YOUR ASSIGNMENT >> The lines to return run from the one containing "How do I perform: Toggle" through the end of the material; give them exactly and leave out the pictures.

* * * * * * *

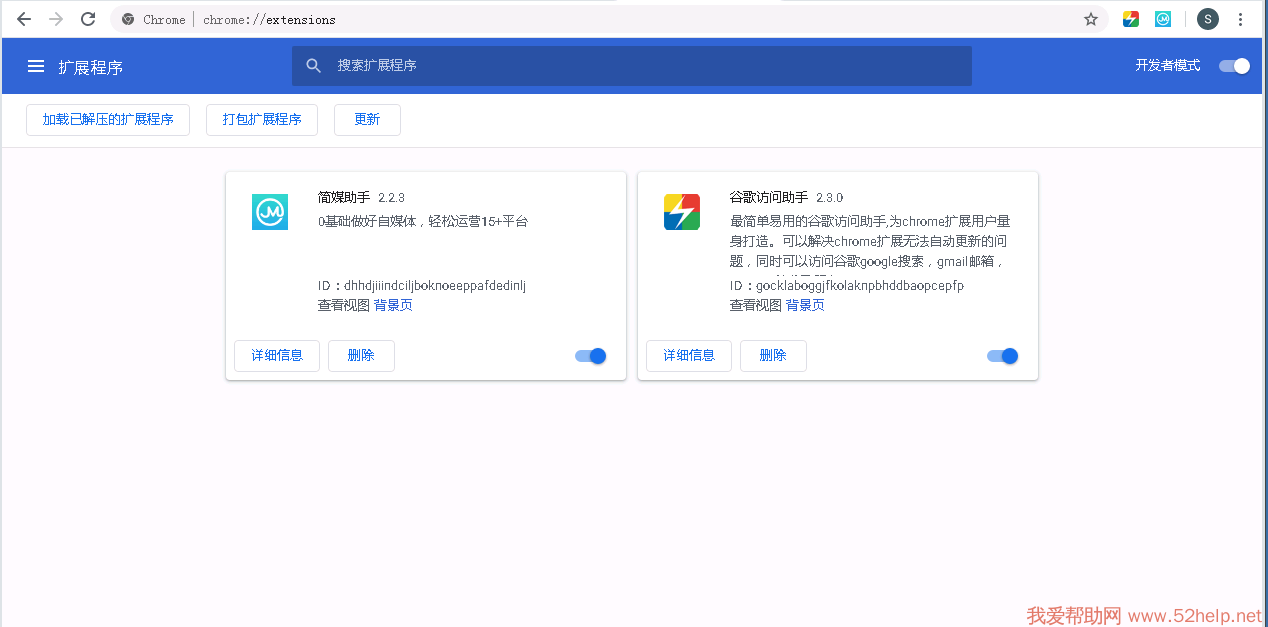The height and width of the screenshot is (627, 1268).
Task: Click the browser back arrow
Action: [24, 19]
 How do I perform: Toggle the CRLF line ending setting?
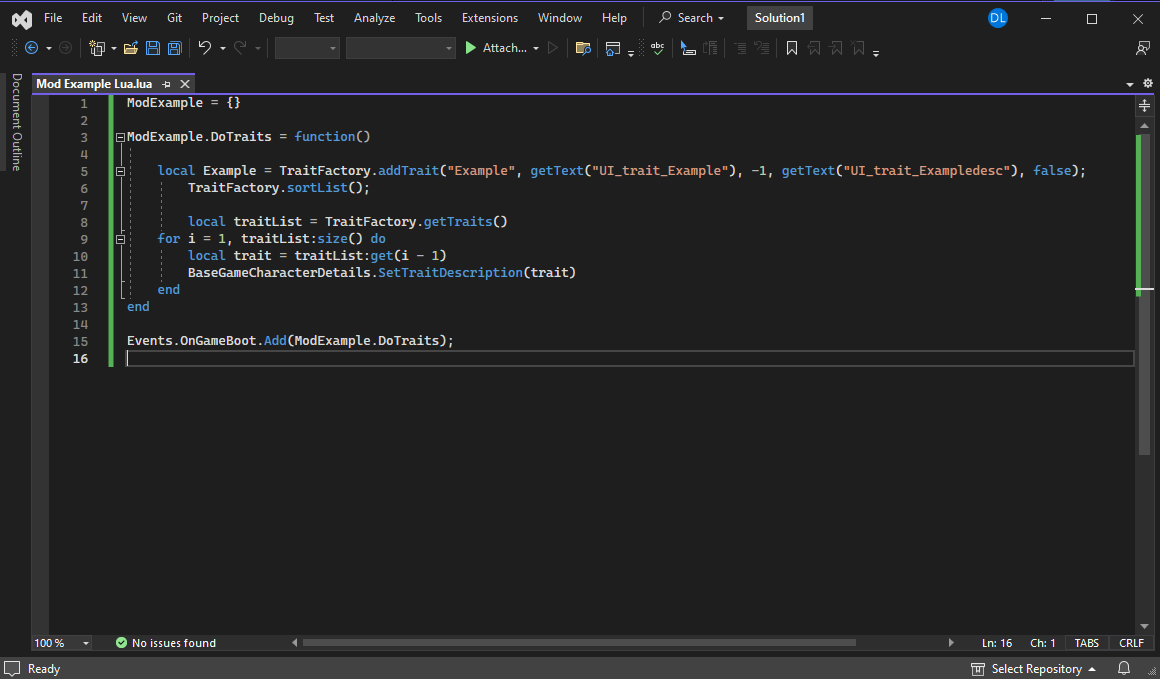pos(1131,643)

* * * * * * *

SOLUTION FOR THIS PROBLEM >>
 How do I perform: Toggle the CRLF line ending setting?
pos(1131,643)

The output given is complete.